Trackback Off
So much for that failed blog element. Trackbacks are supposed to be an automated linking system between blogs that refer to each other. Say if Blog A has an interesting post, and the author of Blog B writes his own entry which refers to Blog A, complete with a link. When Blog B publishes this entry, his blog software will send a “trackback ping” to Blog A, informing him of the reference. Blog A will often catch this ping and automatically make a link right back to Blog B within the original entry’s comment section. A nice idea–you link to me, I link back to you, we know we’re talking about each other. Community. Cooperation. Swell.

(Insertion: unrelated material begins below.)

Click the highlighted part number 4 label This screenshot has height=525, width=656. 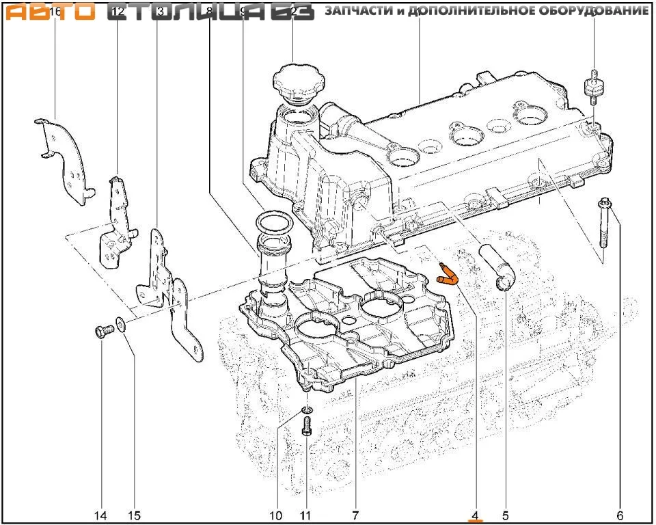click(475, 515)
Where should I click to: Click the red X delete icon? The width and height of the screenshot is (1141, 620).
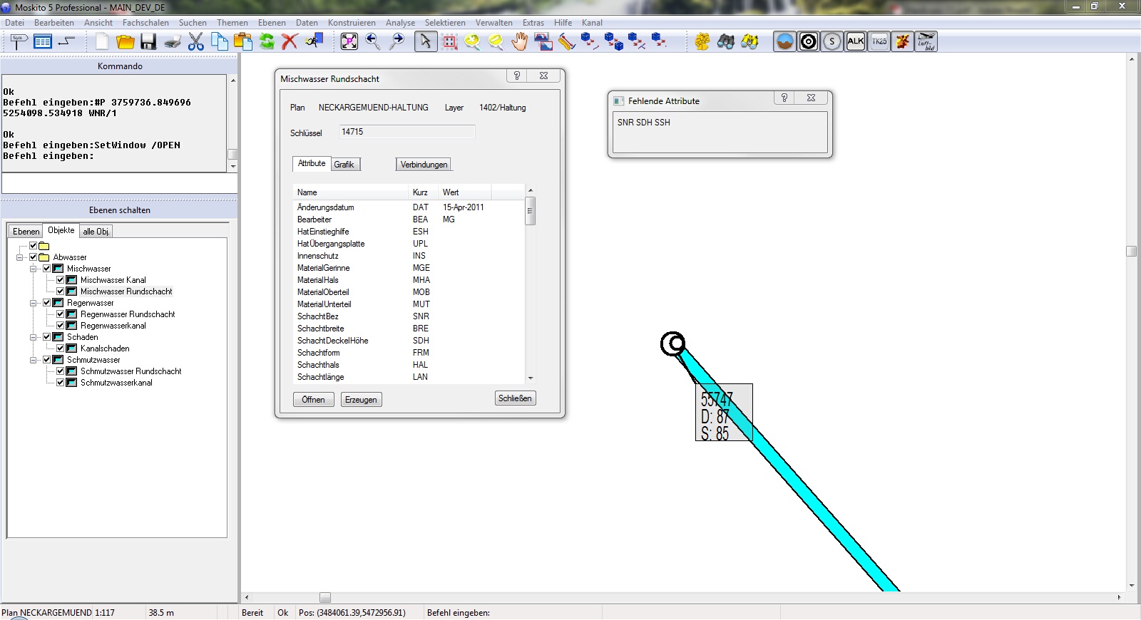[x=290, y=42]

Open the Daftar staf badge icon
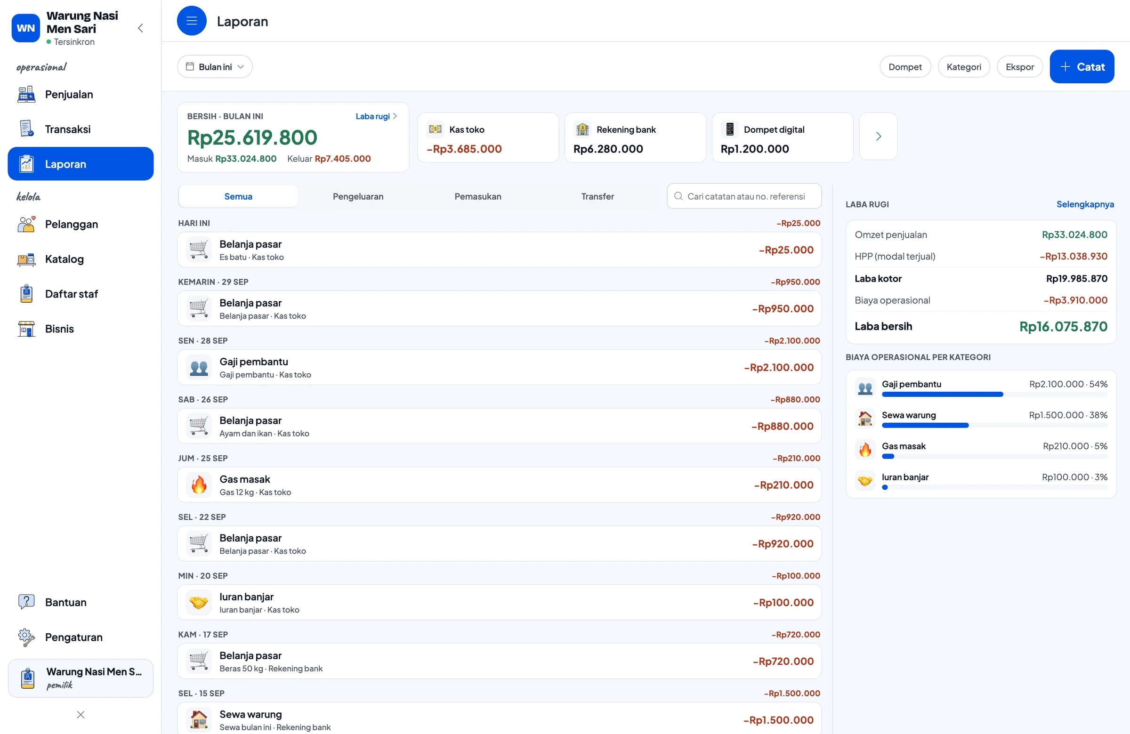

The problem: spam. What else? Now, maybe once a month, at most, I get a genuine trackback ping. In that same time period, I get tens of thousands of fake trackback pings from spammers (called “spings“). What’s more, these fake pings show up in my referrals (AwStats, not Google Analytics) and make a further hash of the numbers beyond what referral spam does. It got so bad that after my spam logs got so flooded that it caused a server error and I had to purge the database, within a half an hour, 114 more trackback spams had started filling it back up again. It got to the point where comment spam was beginning to look like a minor annoyance.
Mind you, the filters were working–no trackbacks were getting through. But I have no real use for trackbacks anyway, so I got a special utility and closed off all the trackbacks for all the entries in the entire blog, and then I switched off the trackback script. And good riddance.
I just started getting trackback spam the other day. Thus far, Akismet is catching them all, but I’ll have to turn them off soon as well just to save the hassle.
I never really thought they were worth very much anyway, to be honest.